「アドバイスを胸に情熱をもって臨んだ本番」

甲斐正晴 国連英検特A級2021年第1回

国連英検協会から贈られたストラップ

はじめに

約30年前にテソーラスハウスにお世話になり実用英検1級を取得後、すぐに国連英検特A級に挑戦しましたが一次試験の段階で全く歯が立たず、それ以来「国連英検特A級」は憧れでした。
その後約30年の長い年月が過ぎましたが、数年前に海外からの視察研修の対応をすることになったことをきっかけに英語力をbrush upしようと思い立ち、その為のモチベーションとして「国連英検特A級合格」を目標に定めました。

再挑戦を始めたものの二次試験での失敗が続き、やはり圧倒的に練習と準備が不足していると感じた私は校長の小林先生にメール。相談をしたところJohn先生のプライベートレッスンをすすめていただき二次試験まで計17回のレッスンを受講し本番に臨むことにしました。

レッスンでは毎週、あらゆる国際問題についてJohn先生の前でプレゼンテーションと議論を行う練習を続けました。John先生からは自分では気が付きにくい発音や文法のミスを指摘していただき修正を重ねました。最初はぎこちなかった私も少しずつcomfortableに話せるようになってきたと感じていました。

 

試験本番

事前に送付された面接シートの記入を済ませ、John先生のチェックを受けました。最近では、アメリカで公式な文書では筆記体は使わないとのことだったので、筆記体ではなくブロック体に書き直しました。メイントピックとして、REFUGEES, CYBERSECURITYと書き、John先生にも内容を確認いただいた想定トピックを15個ほど用意して臨みました。

試験会場では不織布マスクが配布されます。番号を呼ばれた後案内に従って会場の3階へと階段で降りました。指定された部屋の外で10分ほど待機した後「Come in!」との面接官の声。入室後荷物を椅子の上に置くよう指示があり、「どうぞお座りください」との声掛けで席につきました。

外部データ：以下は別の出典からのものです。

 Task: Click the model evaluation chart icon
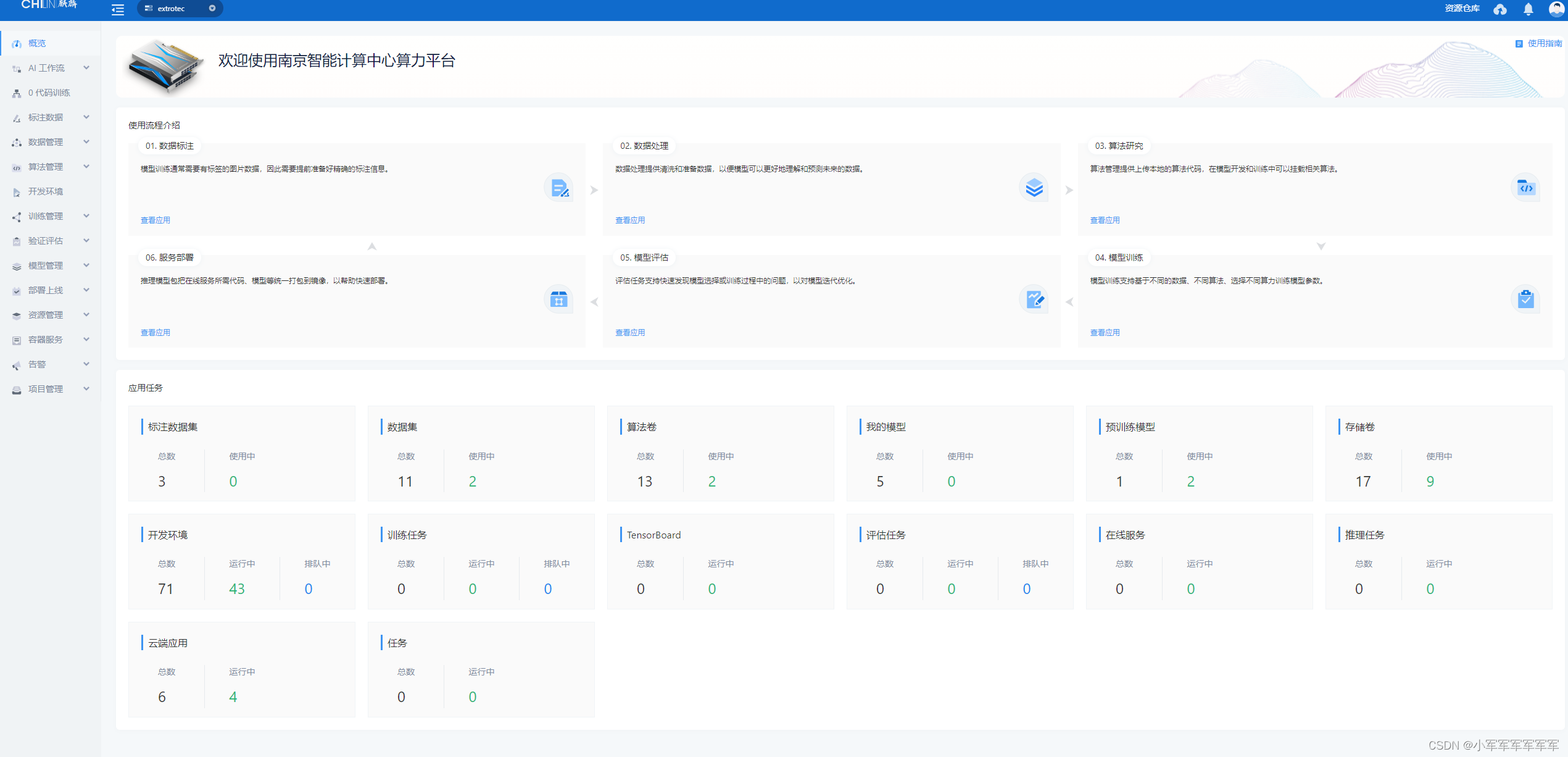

まず、試験官から「Could you tell about yourself?」との問い。仕事内容、趣味などを伝えました。 次に「あなたが興味をもっている国際問題について話してください。」と指示がありました。「こうきたか!」と思いましたが、最後に話そうと考えていた“とっておきのテーマ”をぶつけてやろうと「I’d like to talk about the crisis of Freedom of Expression and Freedom of the Press.」 と伝え、話し始めました。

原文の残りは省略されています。